Technorati.com ha svolto una ricerca che analizza le dimensioni della blogosfera; i numeri dicono che attualmente i blog sono più di 10.262.000.
Sono da pochi giorni usciti i risultati di un’indagine sviluppata dall’ Università IULM di Milano sui Blogger italiani. Dalle interviste a 600 naviganti, studenti e lavoratori tra i 20-35 anni, emerge che il 56% scrive un diario personale perché gli permette di esprimersi e il 44% sostiene di rivolgersi ad un lettore immaginario come se fosse un libro.
Ciò che cambia è lo strumento. Internet permette di far interagire e confrontare le idee delle persone, quei pensieri che prima ognuno teneva nascosti nel proprio cassetto della scrivania.
La rete che si impadronisce del privato non fa più paura, è un modo per uscire da quattro pareti domestiche e di crearsi una network per cercare di capire le varie facce di una realtà tanto frammentata.

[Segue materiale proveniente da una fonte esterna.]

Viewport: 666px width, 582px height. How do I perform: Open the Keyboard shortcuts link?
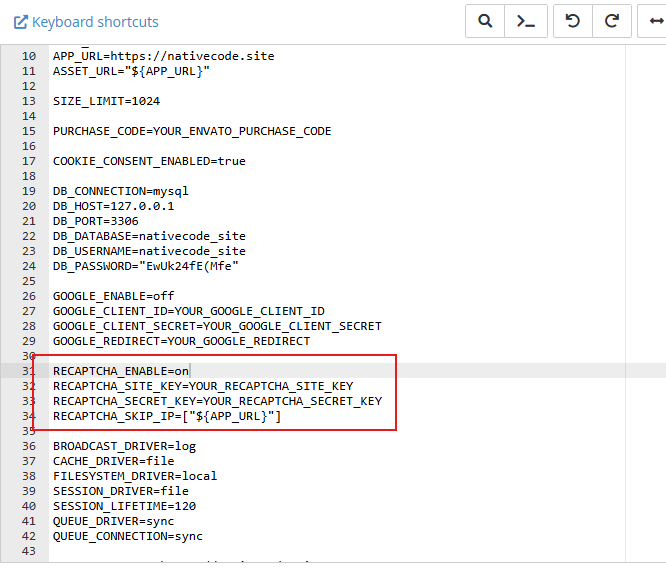95,22
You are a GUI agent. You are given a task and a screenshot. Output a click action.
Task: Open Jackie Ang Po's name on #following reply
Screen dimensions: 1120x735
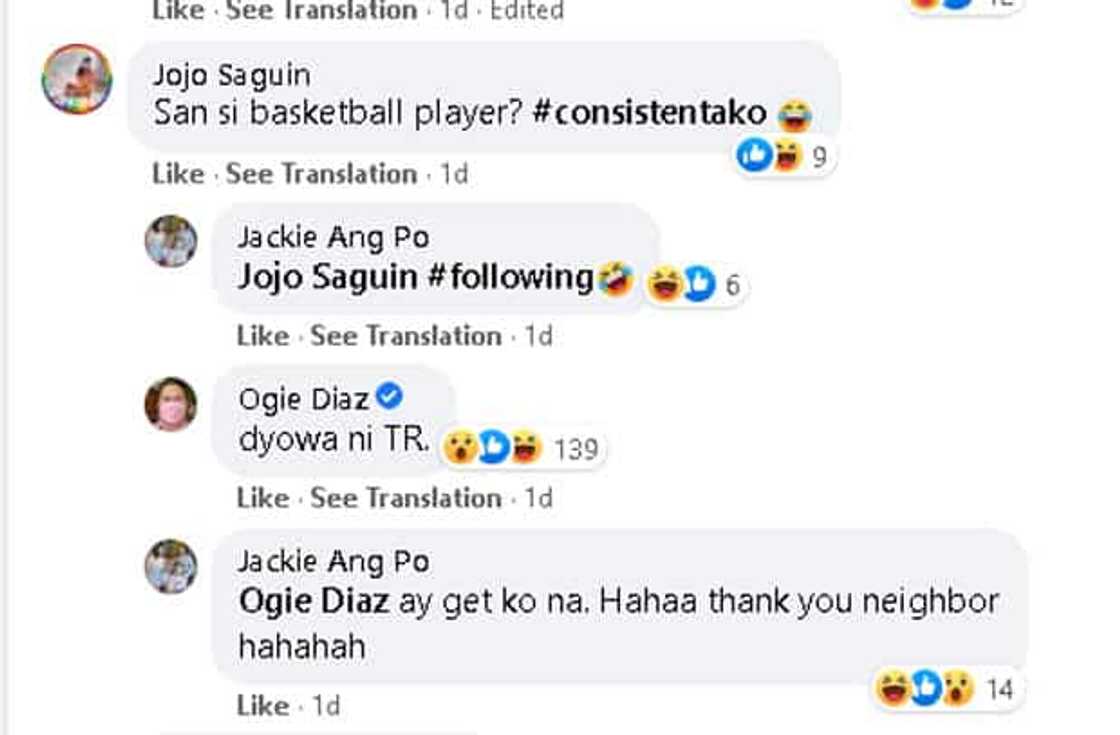pyautogui.click(x=334, y=237)
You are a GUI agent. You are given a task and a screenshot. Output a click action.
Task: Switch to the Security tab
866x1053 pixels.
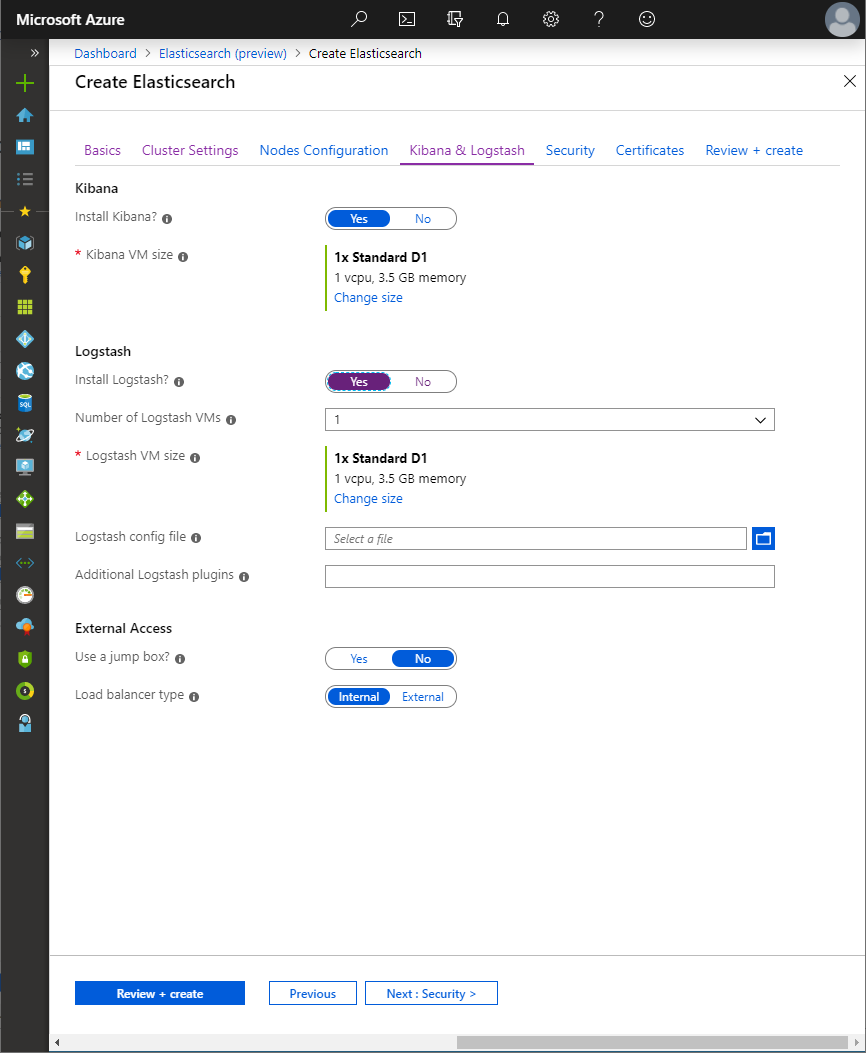[569, 150]
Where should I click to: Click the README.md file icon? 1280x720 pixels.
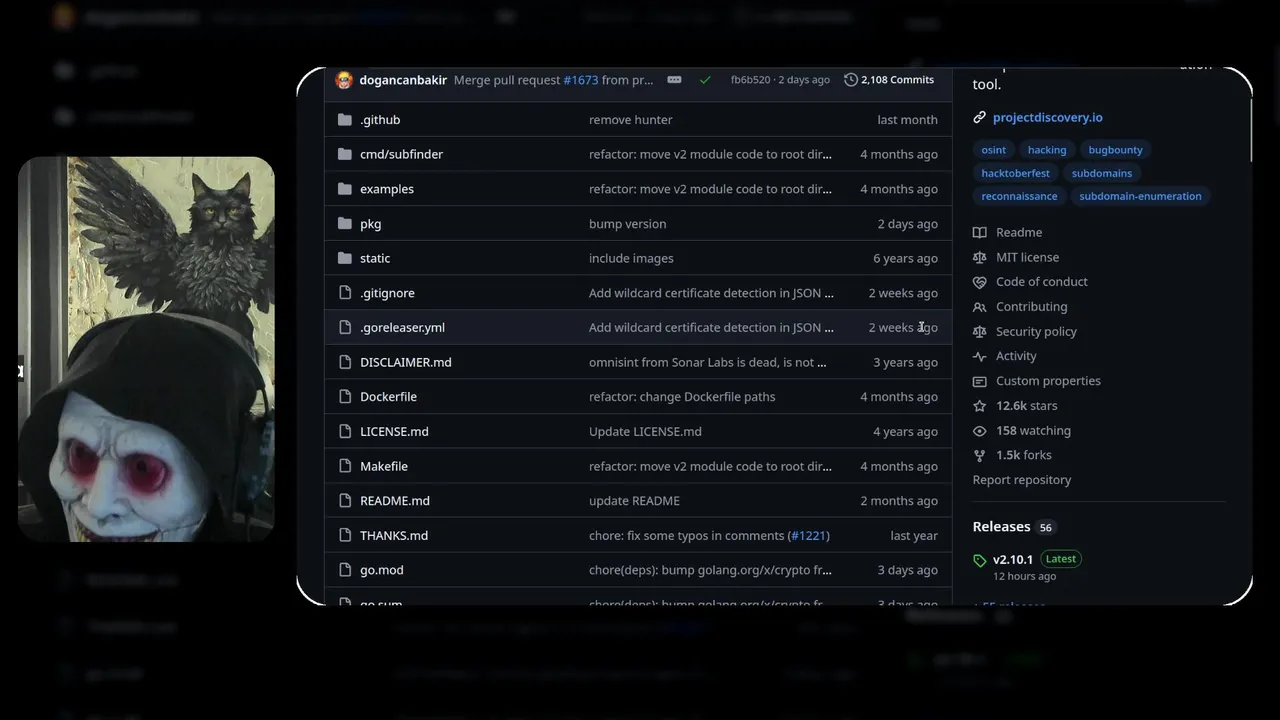pos(345,501)
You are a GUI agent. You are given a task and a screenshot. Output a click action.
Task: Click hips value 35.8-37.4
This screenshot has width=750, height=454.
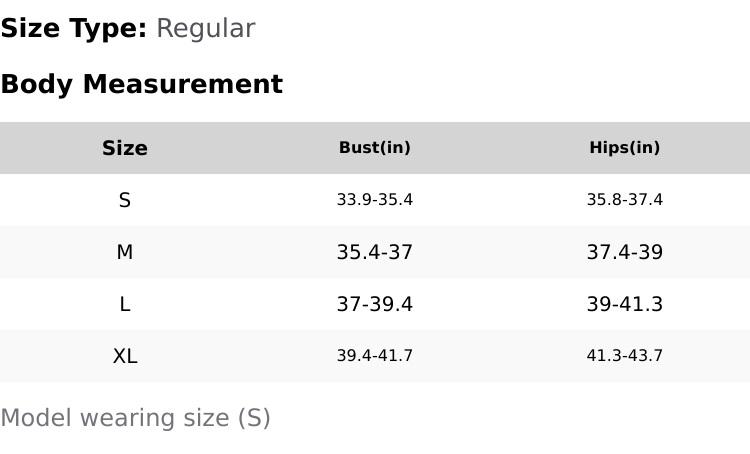pos(625,199)

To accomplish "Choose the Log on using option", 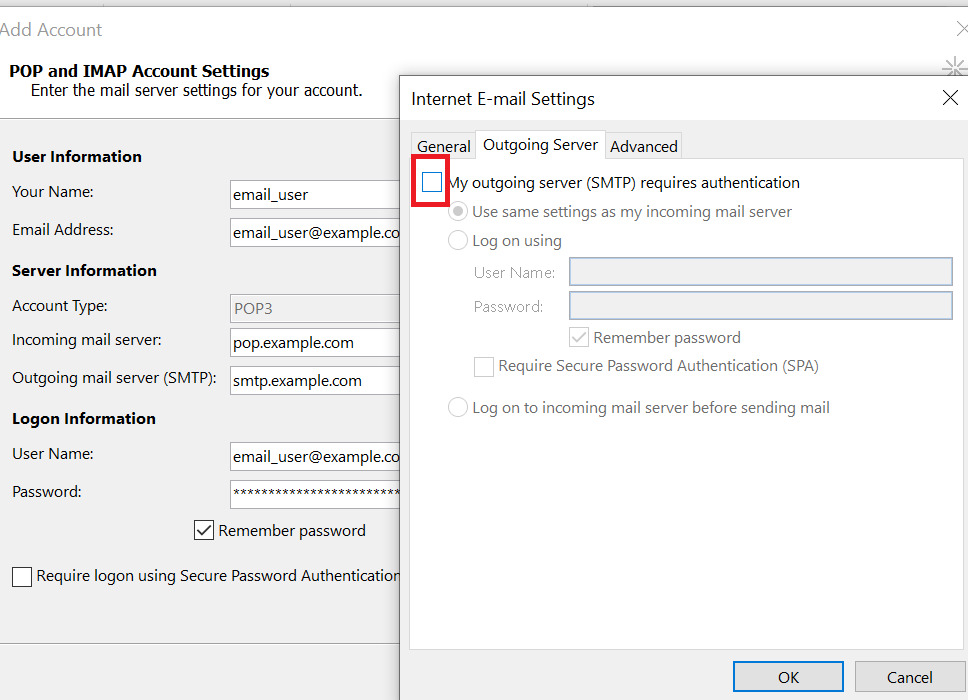I will coord(457,240).
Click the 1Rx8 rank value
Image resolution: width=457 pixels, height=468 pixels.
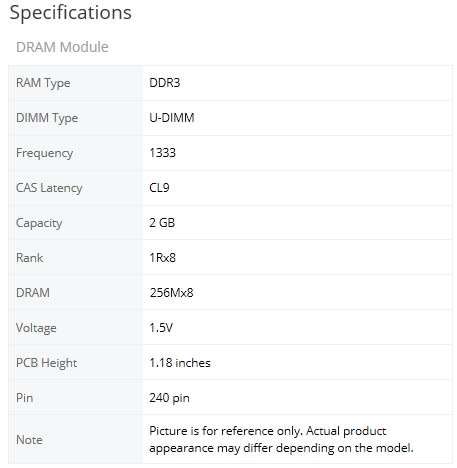162,258
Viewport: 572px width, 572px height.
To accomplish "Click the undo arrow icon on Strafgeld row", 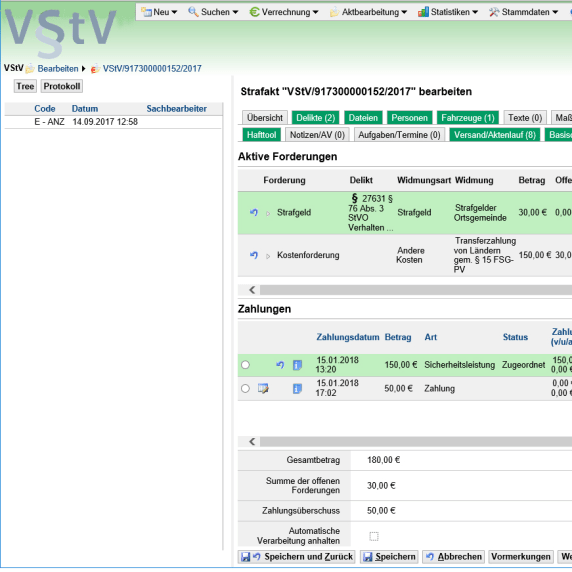I will [254, 212].
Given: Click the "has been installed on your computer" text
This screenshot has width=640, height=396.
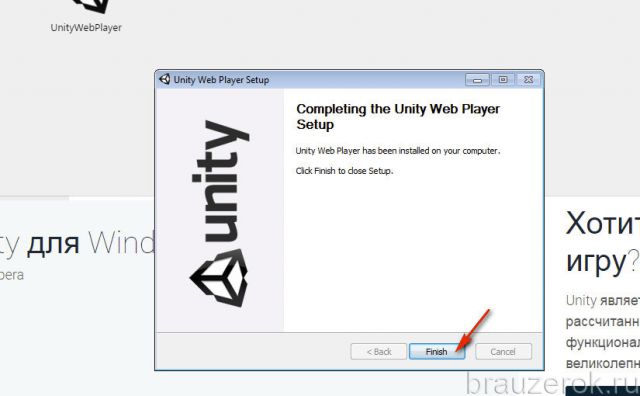Looking at the screenshot, I should [x=431, y=151].
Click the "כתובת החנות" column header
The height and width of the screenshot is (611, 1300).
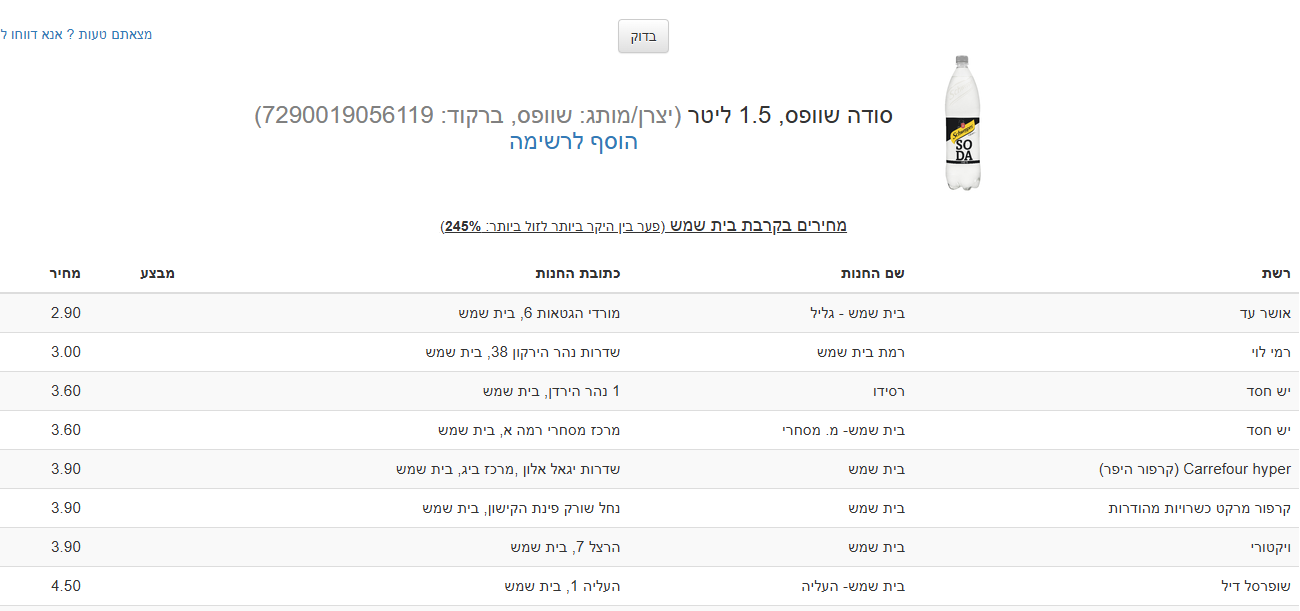coord(578,273)
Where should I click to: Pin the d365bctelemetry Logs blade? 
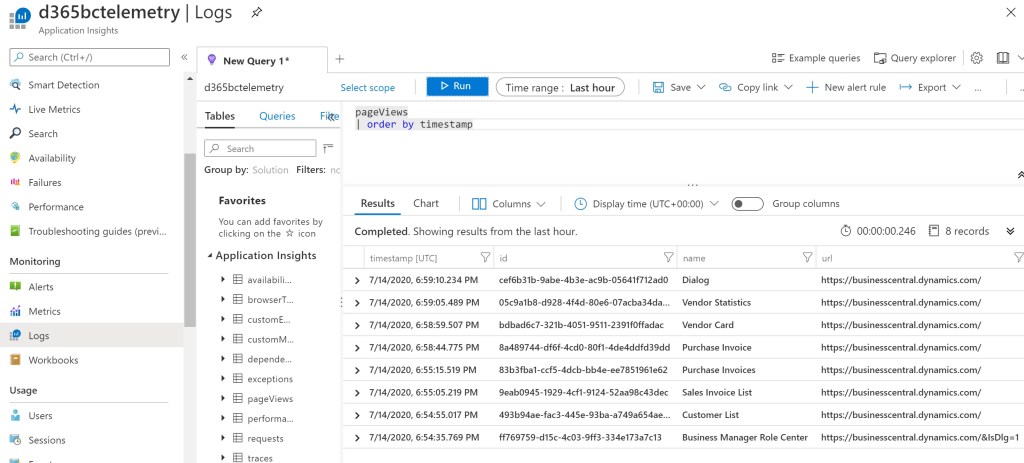point(257,13)
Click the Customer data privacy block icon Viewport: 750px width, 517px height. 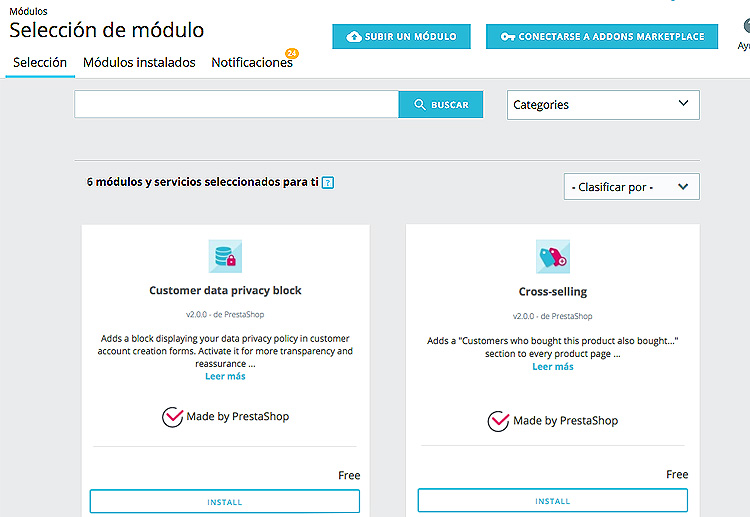tap(225, 256)
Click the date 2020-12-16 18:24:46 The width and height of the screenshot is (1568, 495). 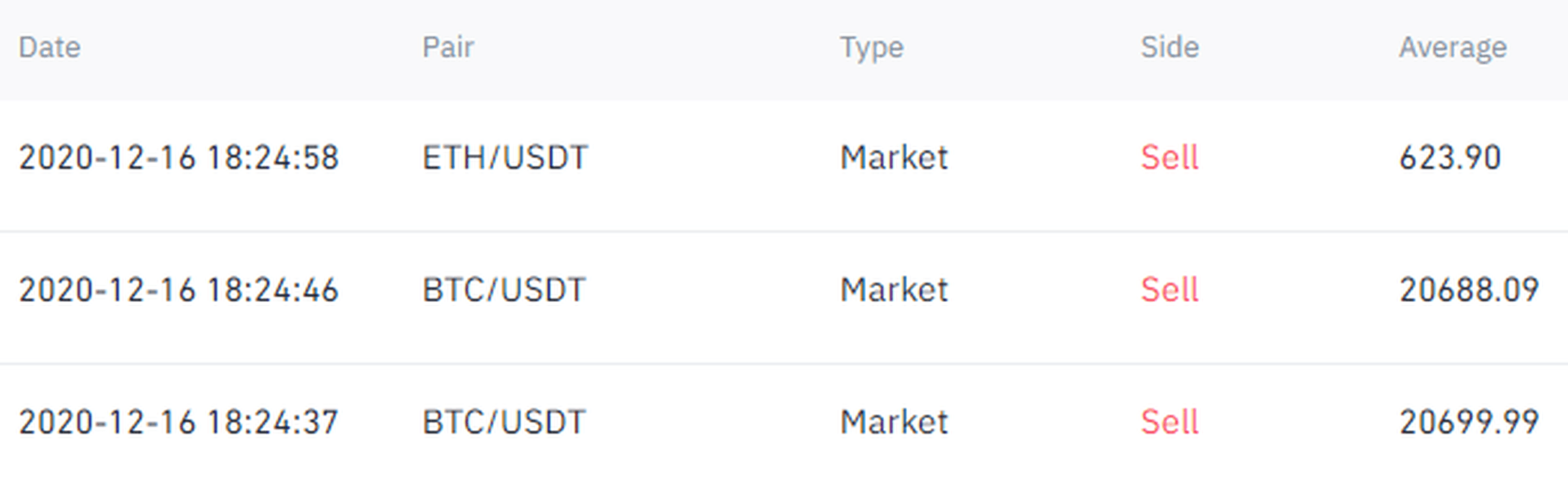pyautogui.click(x=178, y=290)

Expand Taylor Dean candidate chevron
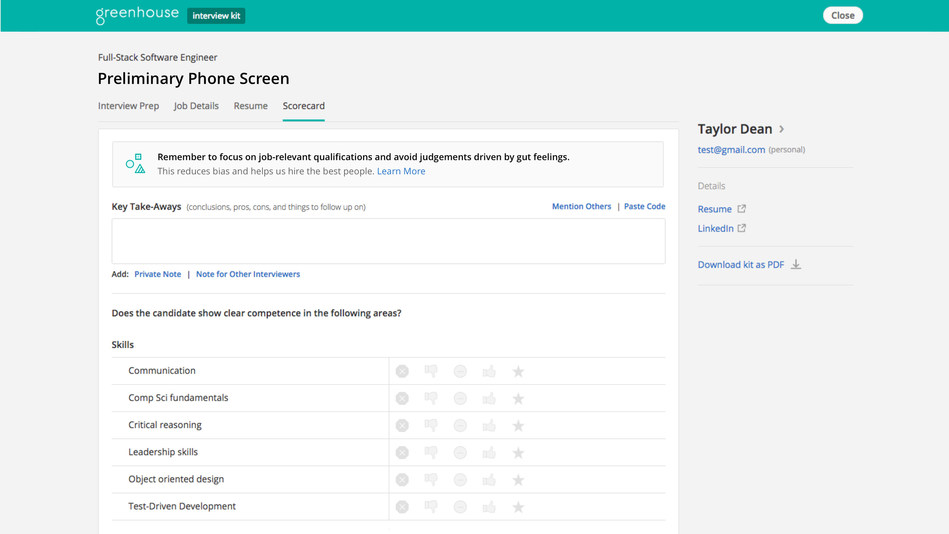[782, 129]
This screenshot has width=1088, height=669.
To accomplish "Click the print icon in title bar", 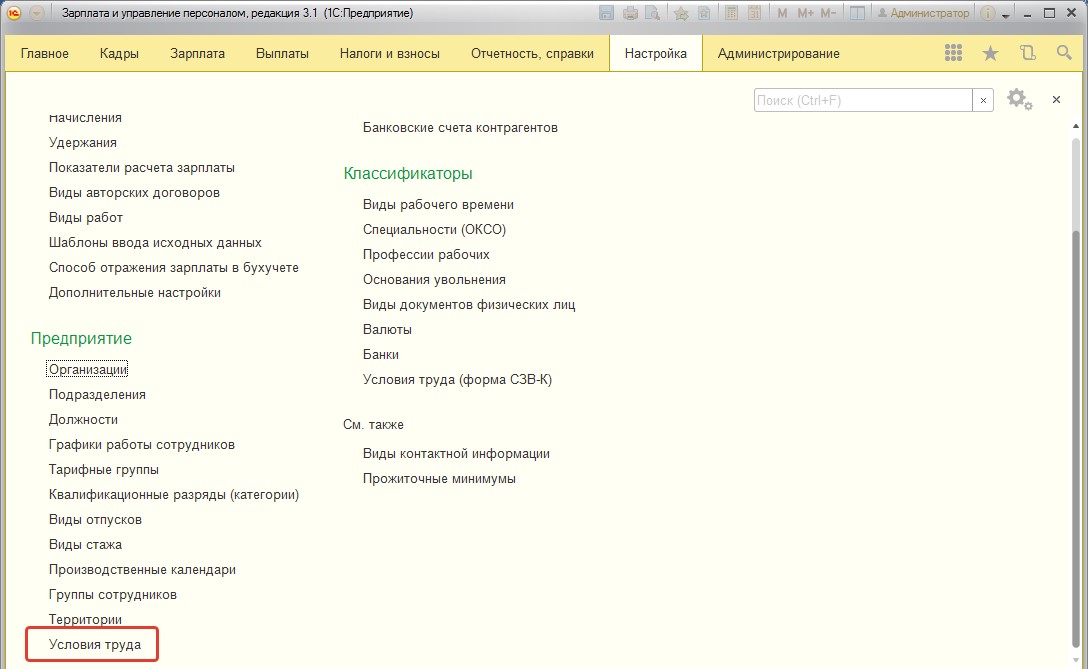I will pyautogui.click(x=630, y=13).
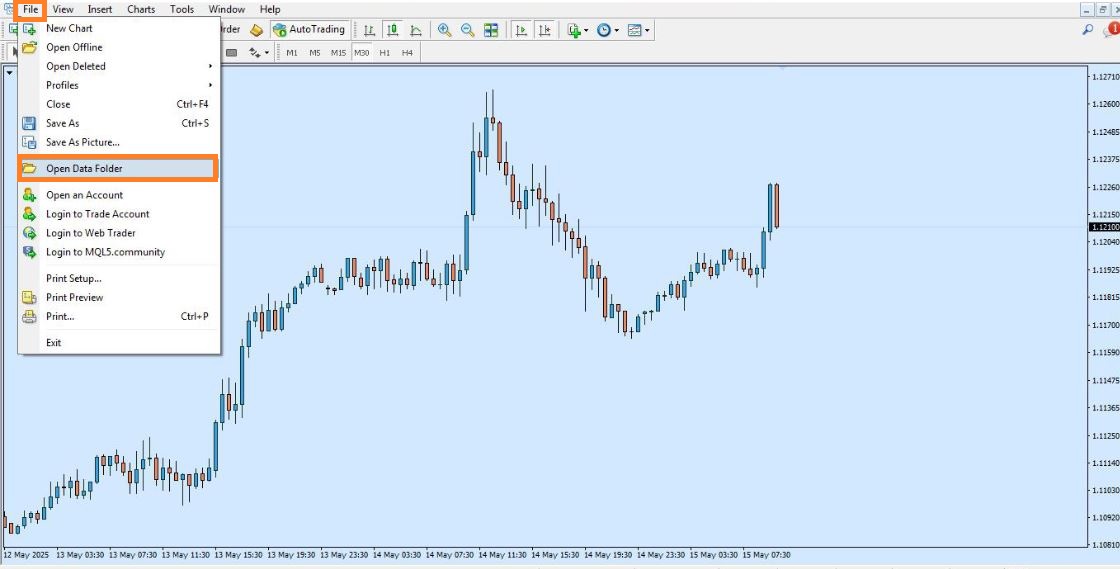Open the Charts menu
Viewport: 1120px width, 569px height.
pyautogui.click(x=141, y=9)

In questi diari personali chiunque può scrivere i propri pensieri, idee, passioni,il proprio mondo ed essere poi commentati.
Ogni blogger legge i diari degli altri: il 65% legge i blog che linkano il proprio, il 31% consulta quello degli amici. “Il blog è un ambiente sicuro ed un modo per esercitarsi a scrivere” sostiene il 73% degli intervistati.
La scelta di aprire un blog ha coinvolto anche liberi professionisti, manager d’azienda che sfruttano la flessibilità dello strumento per intrattenere affari interpersonali: chiamiamolo pure un Blog-business.